» WRITTEN REQUEST: Copy out the rows from the line with "Click the connection toolbar icon" to the line with "Action: 950,742", keeping both of those lines and omitting the pictures.

» DATASET:
--- START ---
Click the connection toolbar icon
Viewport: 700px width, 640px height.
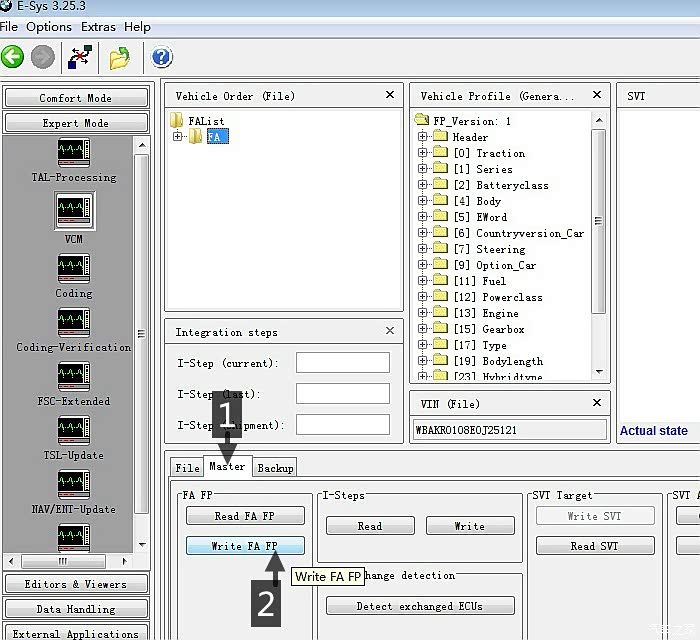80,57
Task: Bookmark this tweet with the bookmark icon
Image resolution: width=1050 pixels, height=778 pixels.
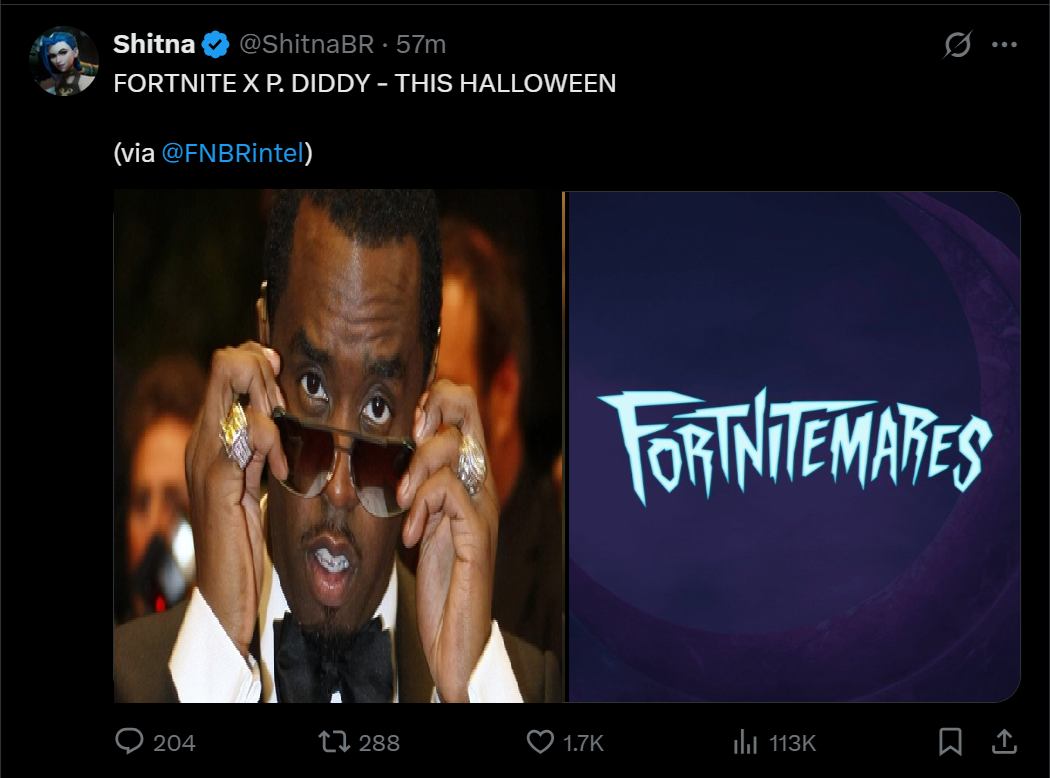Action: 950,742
--- END ---
--- START ---
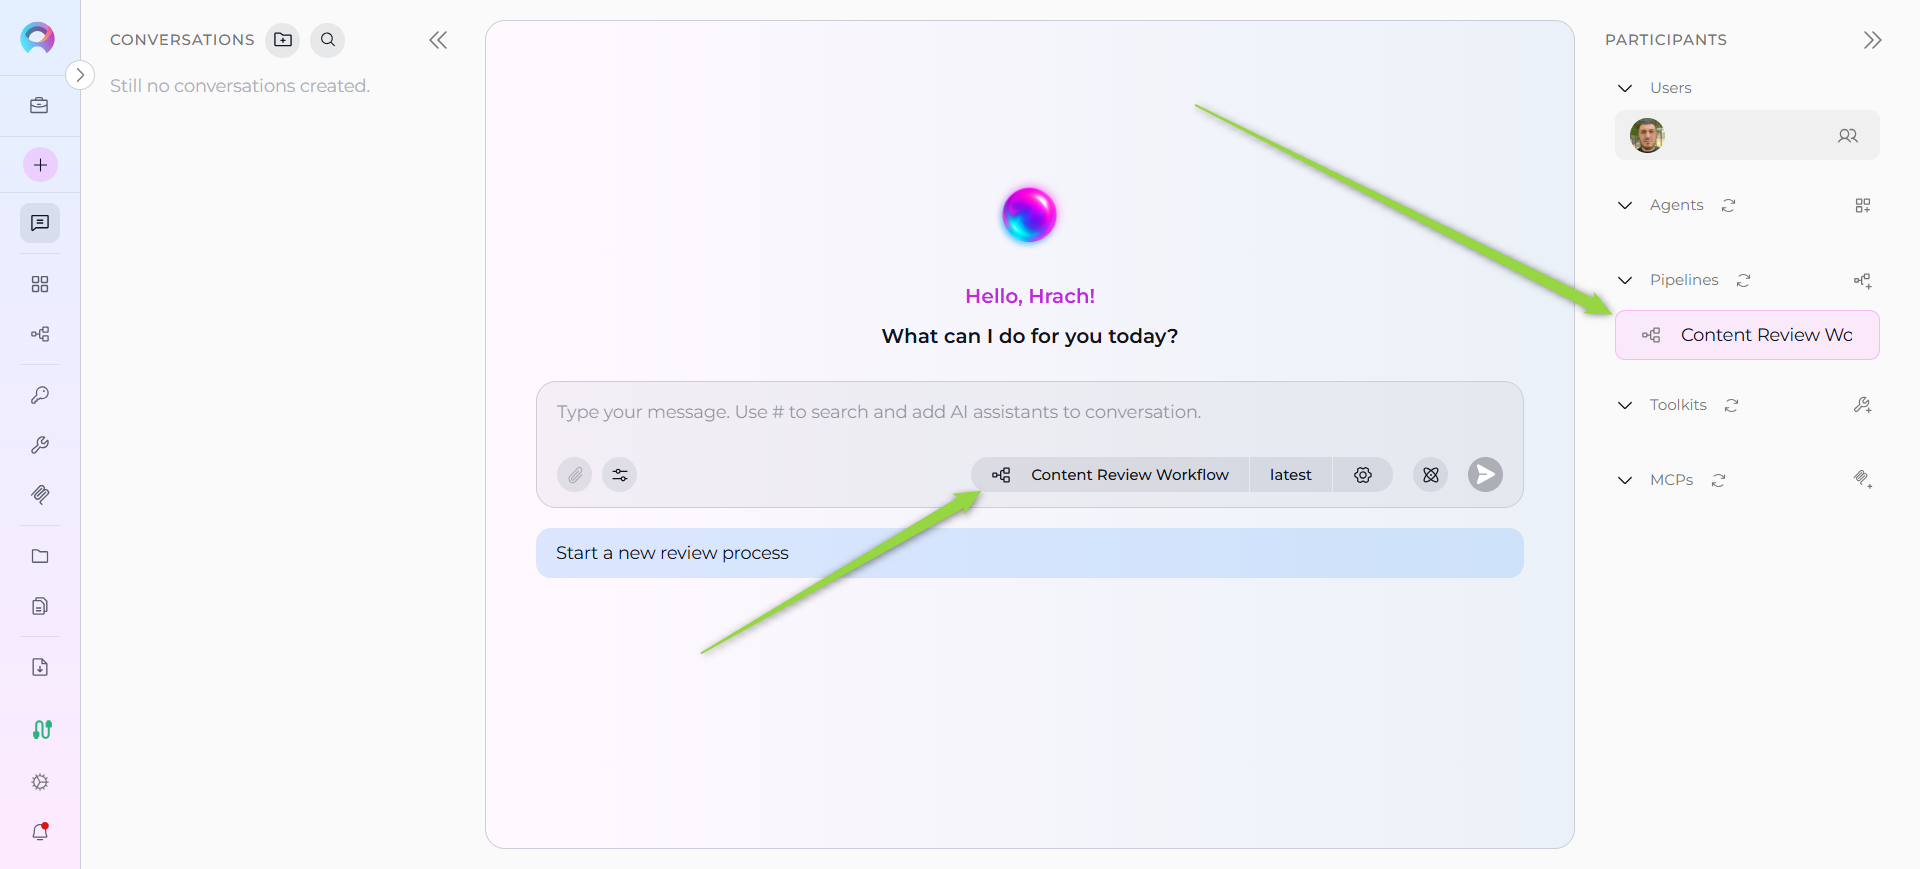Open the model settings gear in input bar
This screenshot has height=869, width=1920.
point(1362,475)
--- END ---
» SOLUTION FOR THIS PROBLEM:
Click the connection toolbar icon
Viewport: 700px width, 640px height.
80,57
Task: Bookmark this tweet with the bookmark icon
Image resolution: width=1050 pixels, height=778 pixels.
Action: 950,742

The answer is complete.